De um lado, o Executivo municipal destacou o processo participativo e as soluções propostas como alicerces para um crescimento equilibrado. Por outro lado, a oposição levantou preocupações sobre questões como os aglomerados rurais em solo rústico, as zonas urbanas, a limitação de três pisos, as unidades de execução e a gestão das zonas industriais. Será que o “novo” PDM conseguirá corresponder às expetativas de desenvolvimento harmonioso? Só o tempo – e a prática – o dirá.

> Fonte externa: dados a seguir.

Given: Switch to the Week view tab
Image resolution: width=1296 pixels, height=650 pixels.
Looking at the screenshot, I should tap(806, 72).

A discussão ganha ainda mais relevância quando analisada à luz do Decreto-Lei n.º 117/2024, publicado no mesmo dia da votação. Esta alteração legislativa introduz mudanças significativas ao Regime Jurídico dos Instrumentos de Gestão Territorial (RJIGT), permitindo, a título excecional, que solos rústicos próximos de áreas urbanas sejam destinados à construção. Uma medida justificada pelo Governo como essencial para mitigar a crise habitacional, mas que já levanta preocupações sérias. Como habitualmente, as boas intenções colidem com os riscos práticos. A abertura de solos rústicos à construção habitacional pode, em teoria, aumentar a oferta de habitação e reduzir a pressão sobre os preços. Contudo, a experiência ensina-nos a ser cautelosos. Será esta a solução mágica para combater a escassez habitacional? Ou estaremos a abrir as portas ao desordenamento do território, à especulação imobiliária e à degradação ambiental?
A controvérsia é natural. Partidos como BE, PCP, Livre e PAN pediram uma apreciação parlamentar do diploma, temendo que este não resolva as necessidades atuais e, pior, cause danos irreversíveis. Especialistas em urbanismo ecoam estas preocupações, sublinhando a necessidade de planeamento meticuloso e de salvaguardas ambientais robustas.
Por outro lado, este diploma traz uma oportunidade única para reforçar o papel do poder local, atribuindo às assembleias municipais a decisão final sobre a conversão de terrenos rústicos para urbanização. Este é, sem dúvida, um reconhecimento da proximidade dos municípios às reais necessidades das populações. Contudo, exige-se capacitação técnica e uma visão estratégica que nem sempre são garantidas.
No meio de tudo isto, há uma questão que persiste: será possível atingir um equilíbrio entre a expansão habitacional necessária e a preservação do nosso território? A sustentabilidade ambiental e o ordenamento planeado não podem ser sacrificados em nome de soluções imediatistas.
Portugal precisa de mais habitação, mas precisa igualmente de um território bem ordenado e ambientalmente sustentável. A revisão do PDM de Arouca e a aplicação do Decreto-Lei n.º 117/2024 serão dois importantes testes à nossa capacidade de gerir estasforças opostas. A chave estará na implementação prática e, sobretudo, na capacidade de aprender com erros passados.